Alien Encounters is an American science fiction anthology comic book published by FantaCo Enterprises and then Eclipse Comics. The comic debuted with FantaCo in 1981, and in 1985 was taken over by Eclipse.

==Publication history==
The original FantaCo Alien Encounters was a 36-page 1981 one-shot black-and-white comic containing short, self-contained stories by Steve Bissette, Steve Stiles, Fred Hembeck, Mike Zeck and Howard Cruse, among others. After Pacific Comics went bankrupt in 1984, their titles were taken over by Eclipse Comics, including Bruce Jones' Alien Worlds, a similar science fiction-themed anthology. They decided to replace Alien Worlds with a new title that would feature a wider range of creators, and purchased the rights to the Alien Encounters title from FantaCo, with Ken Steacy designing the new series' logo.

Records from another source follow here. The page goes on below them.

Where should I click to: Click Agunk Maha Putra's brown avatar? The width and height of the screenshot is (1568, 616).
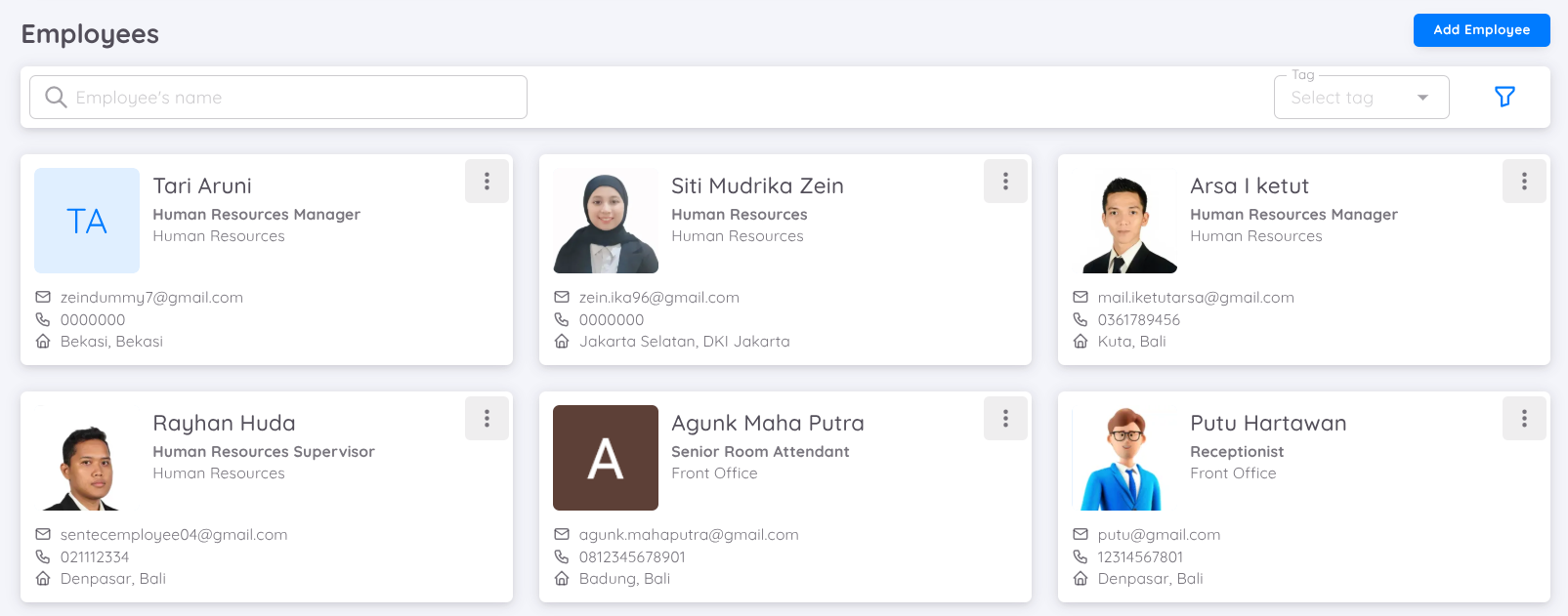point(606,458)
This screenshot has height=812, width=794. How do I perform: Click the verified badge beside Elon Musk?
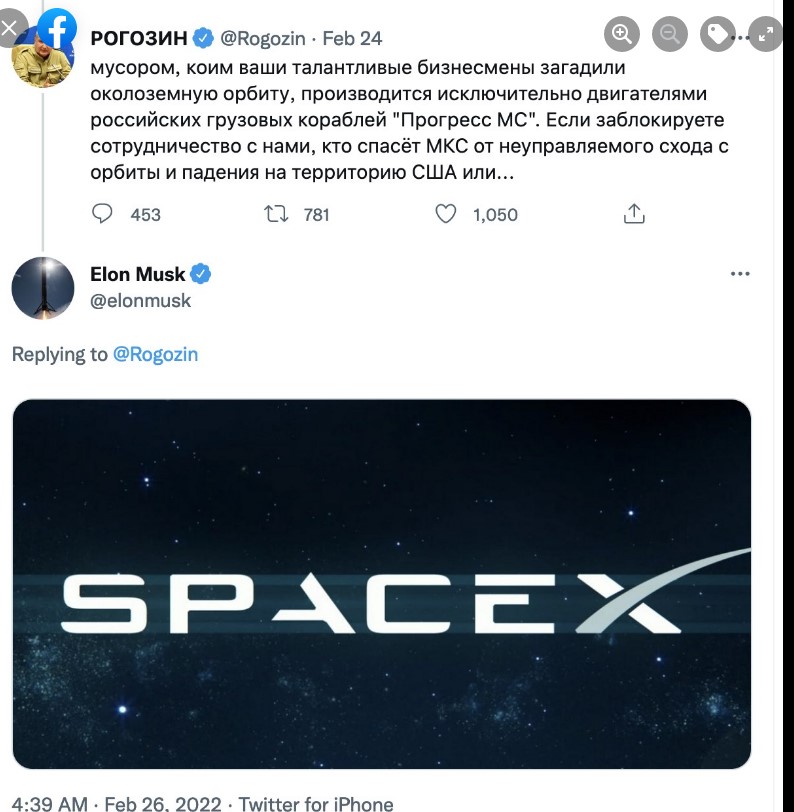[200, 273]
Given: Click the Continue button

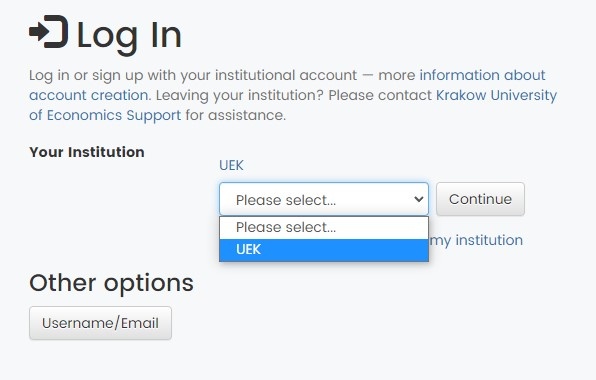Looking at the screenshot, I should pyautogui.click(x=480, y=199).
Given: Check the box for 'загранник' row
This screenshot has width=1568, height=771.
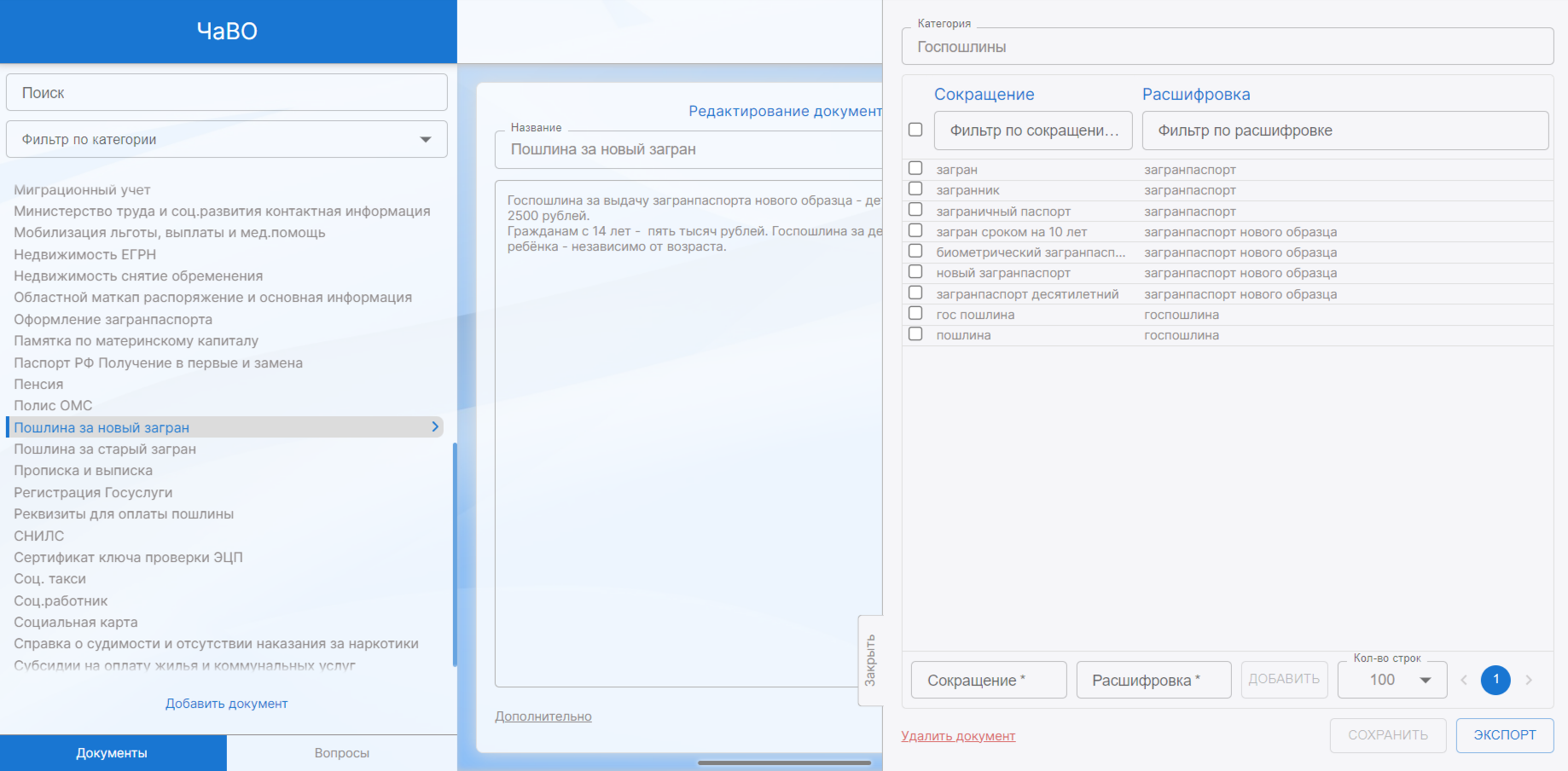Looking at the screenshot, I should tap(915, 189).
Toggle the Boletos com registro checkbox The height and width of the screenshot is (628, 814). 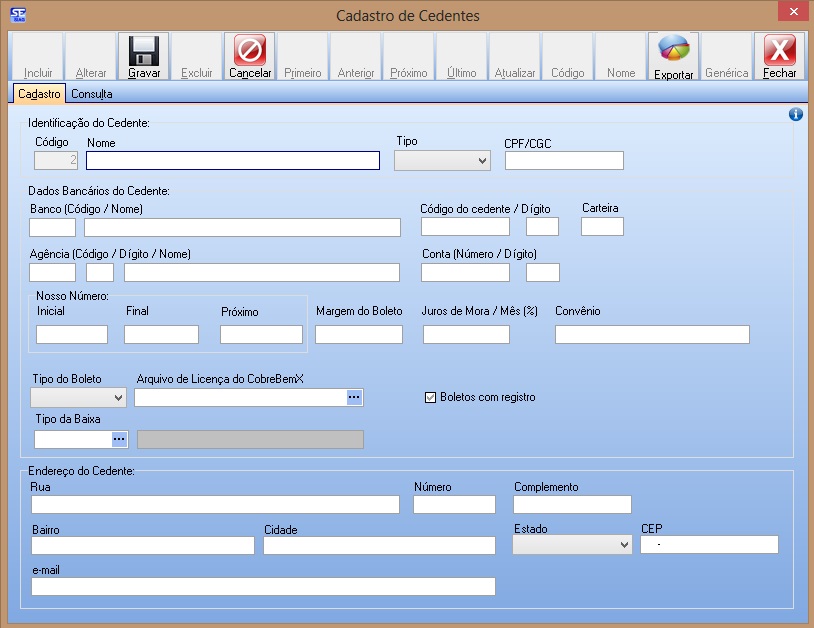point(431,397)
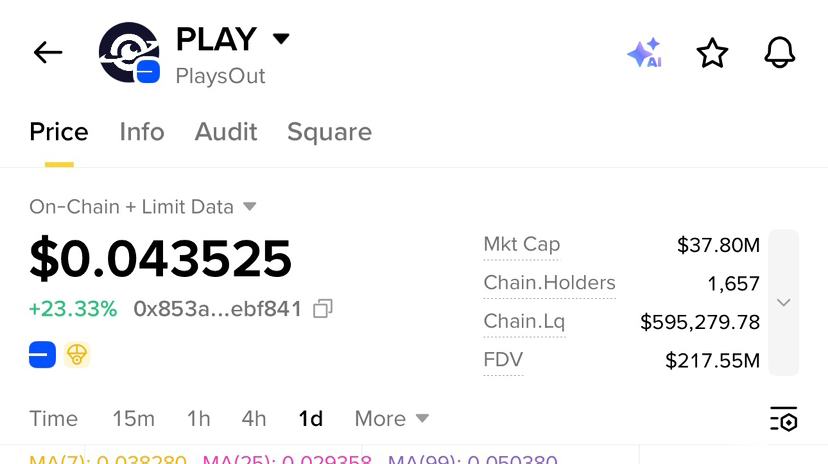The width and height of the screenshot is (828, 464).
Task: Select the Time chart view
Action: [53, 419]
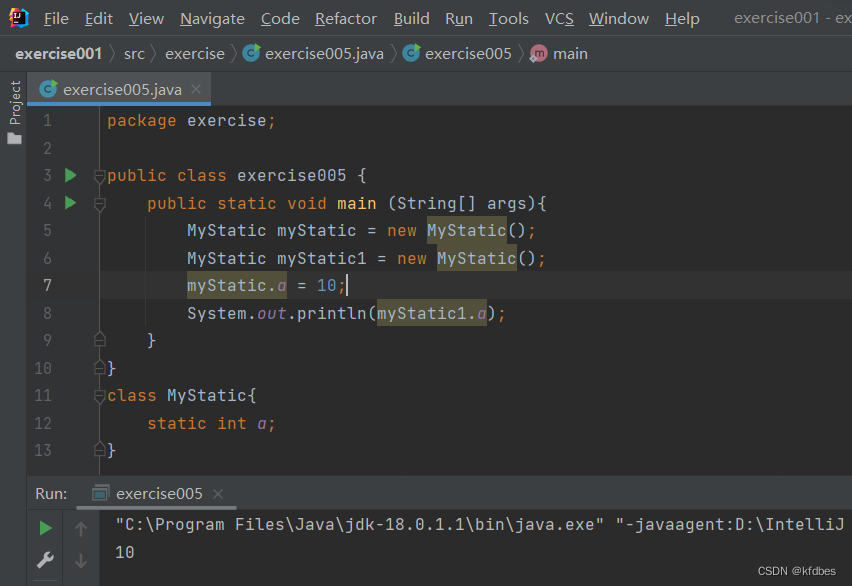
Task: Close the exercise005 Run tab
Action: coord(218,494)
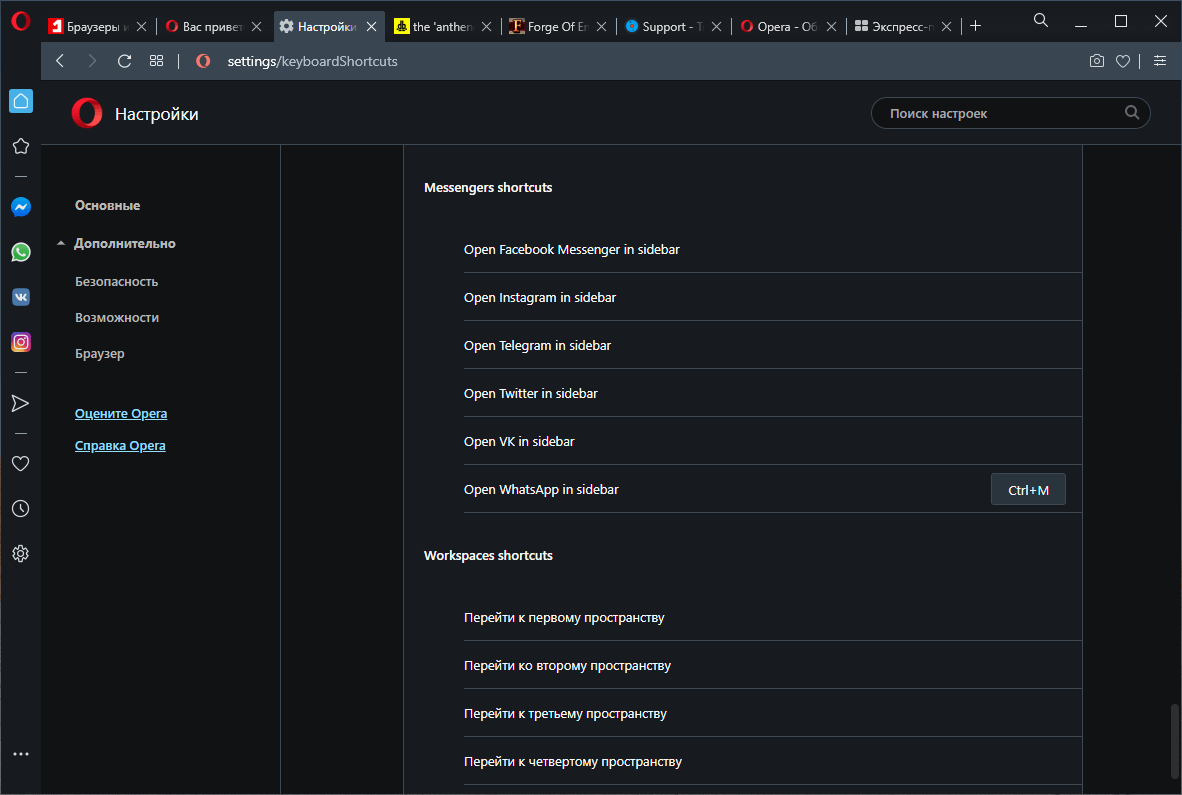
Task: Select Безопасность in the settings menu
Action: (116, 282)

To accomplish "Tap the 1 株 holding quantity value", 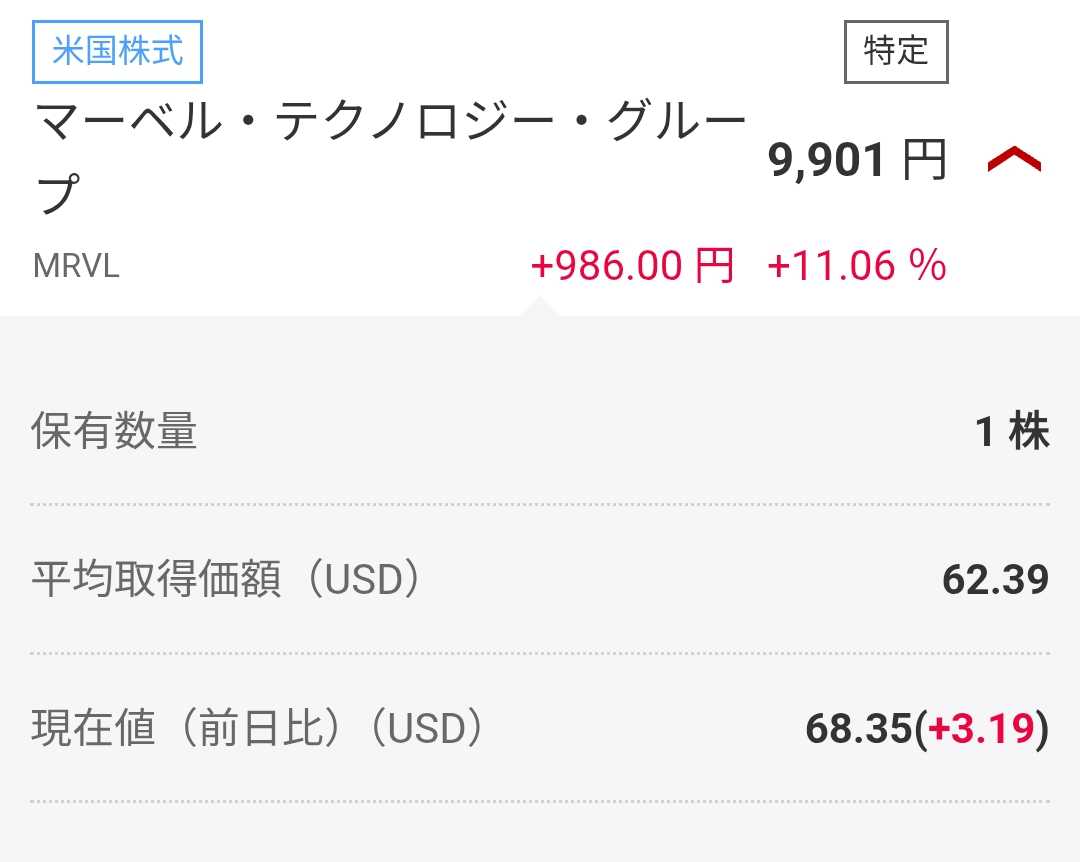I will click(x=1012, y=431).
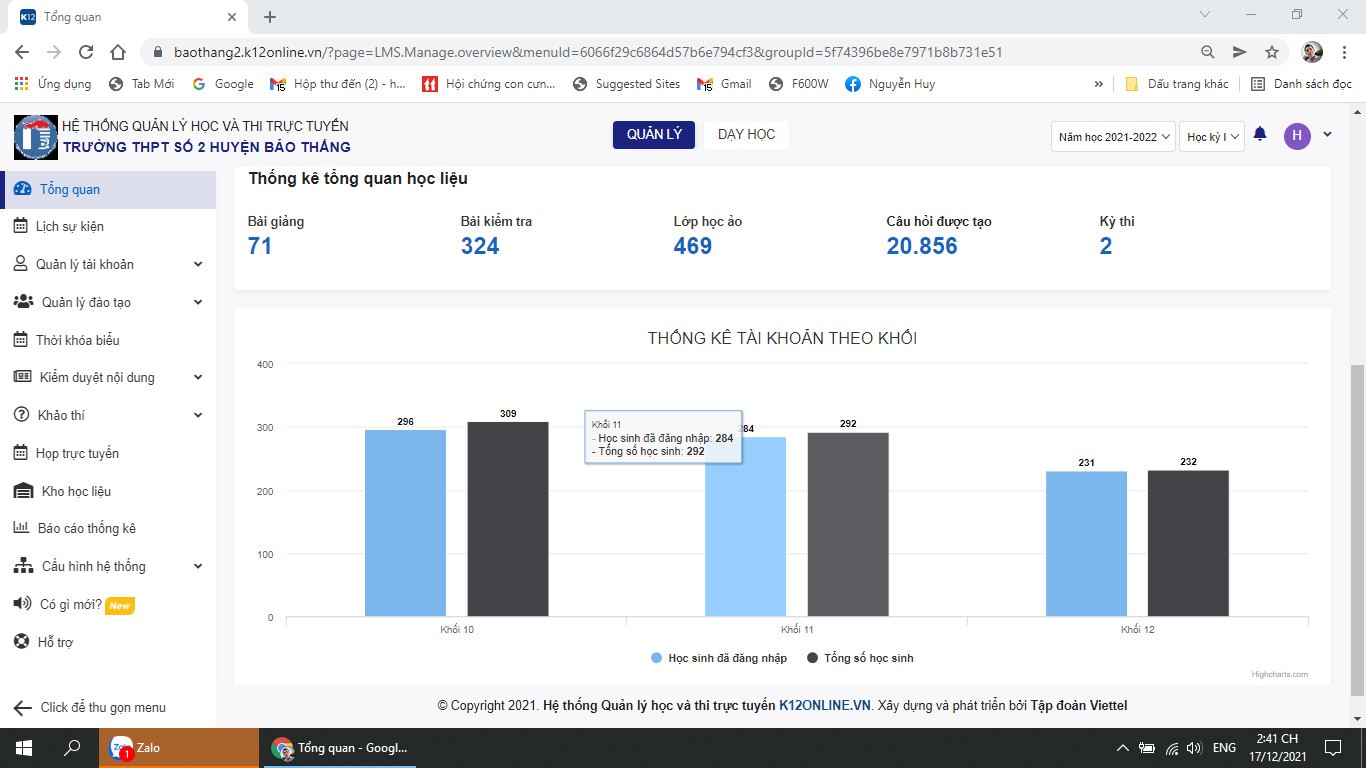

Eclipse's version was a similarly sized bimonthly ongoing series edited by Cat Yronwode, and would run for 14 issues from June 1985 to August 1987; it was effectively replaced by a short-lived irregular revival of Alien Worlds. Creators who worked on the Eclipse series included Bissette, Cruse, Jones, Zeck, Ray Bradbury, John Bolton, Joe Chiodo, Richard Corben, Chuck Dixon, Gardner F. Fox, Rick Geary, Peter Ledger, David Lloyd, David Mazzucchelli, Gray Morrow, Ray Nelson, Timothy Truman and Thomas Yeates. The title featured painted pulp magazine-inspired covers by a variety of artists.

==Reception==
Alien Encounters was sometimes criticized for featuring gratuitous nude scenes. Reviewing the fourth issue for Amazing Heroes, R.A. Jones was largely unimpressed by the lack of originality shown by the contents.

==Other media==
The story "Nada" by Ray Nelson and Bill Wray, from Alien Encounters #6 (April 1986), was an adaptation of the story "Eight O'Clock in the Morning" by Nelson that was the inspiration for the 1988 John Carpenter film They Live.